- **EXERCISE MATERIALS**
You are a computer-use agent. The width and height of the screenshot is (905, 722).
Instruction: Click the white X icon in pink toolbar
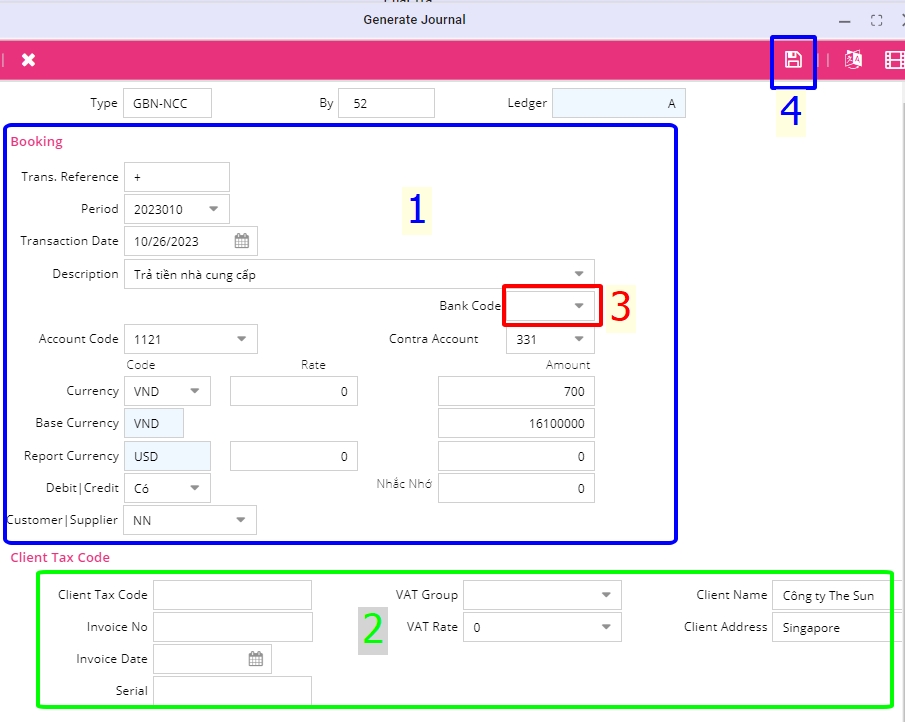point(28,60)
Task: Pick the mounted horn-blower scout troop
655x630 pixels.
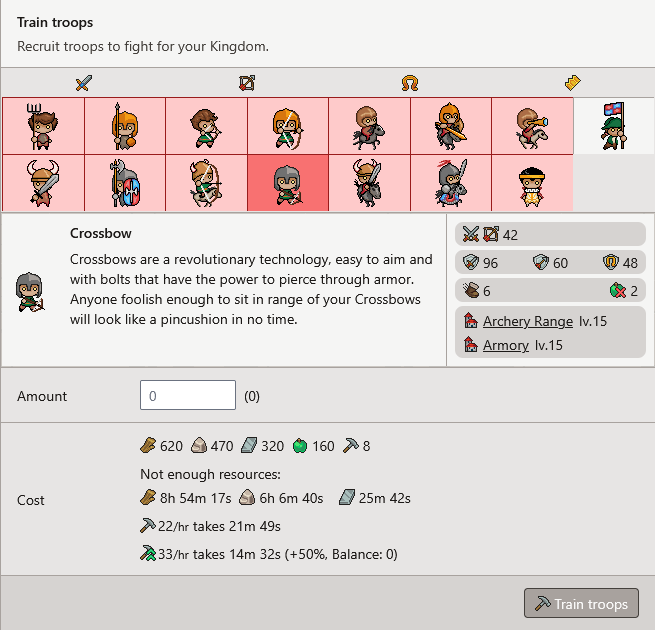Action: [x=533, y=126]
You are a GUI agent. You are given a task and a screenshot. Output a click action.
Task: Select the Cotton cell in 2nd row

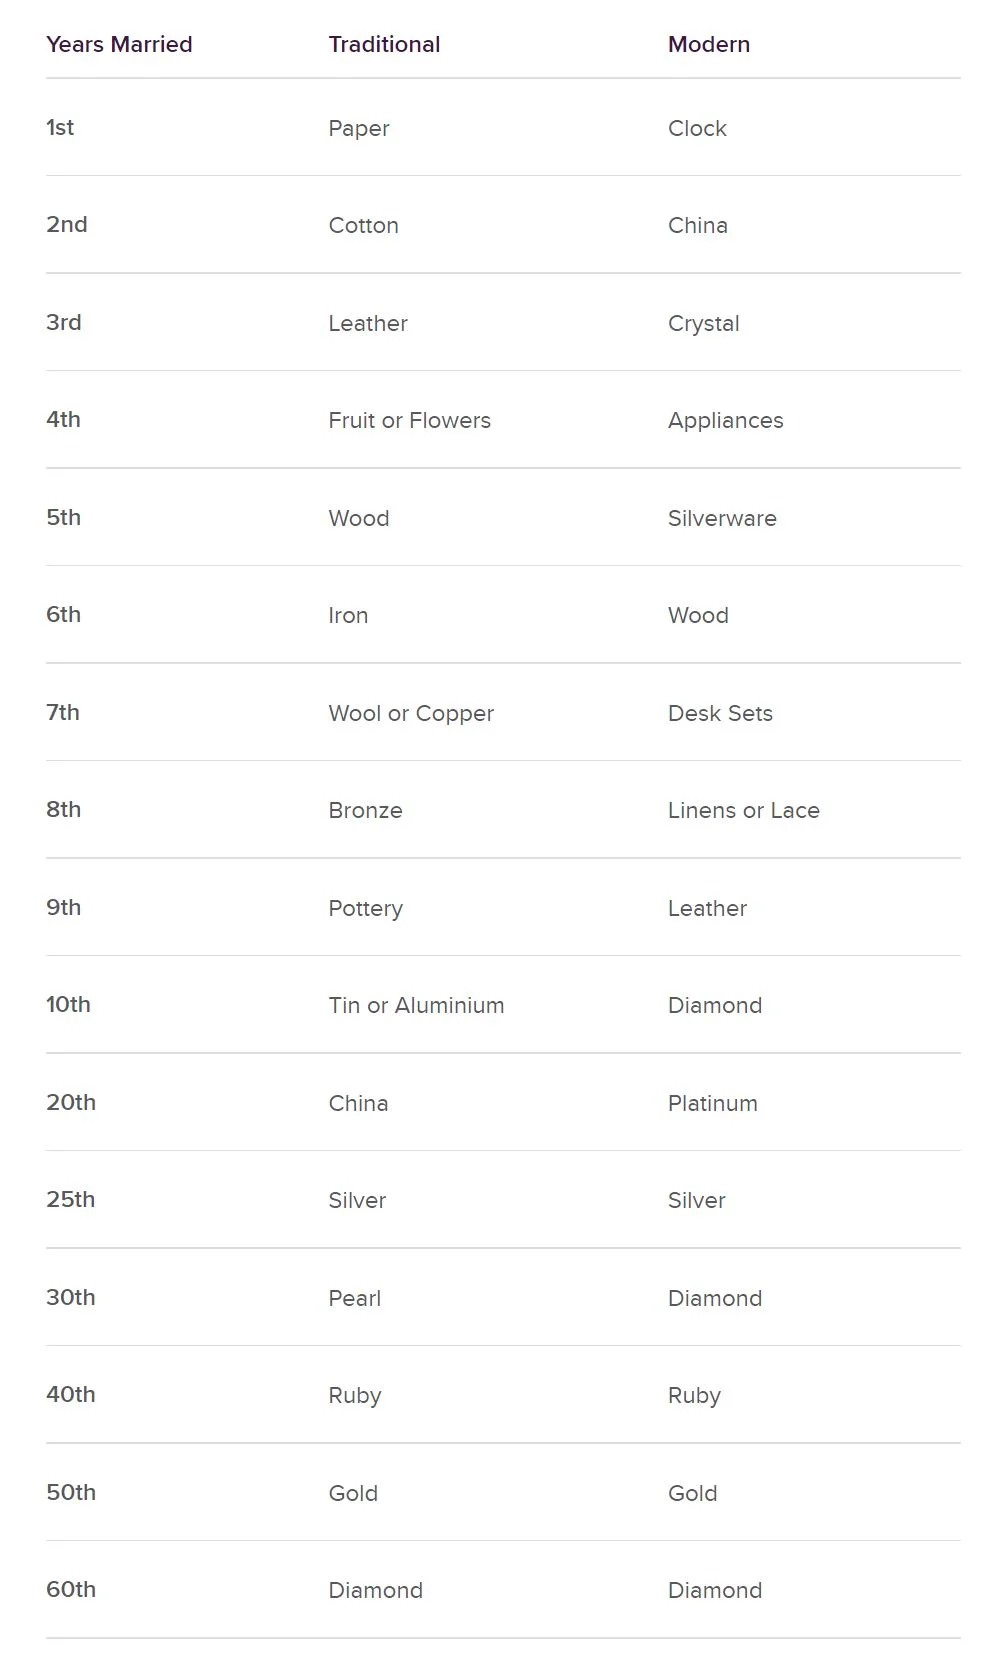[x=364, y=225]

- **EXERCISE DIRECTIONS**
Above are the entries; copy out every line among them that contains the word "screenshot".

- **EXERCISE OUTPUT**
You are a computer-use agent. The width and height of the screenshot is (905, 722).
You are a GUI agent. You are given a task and a screenshot. Output a click action.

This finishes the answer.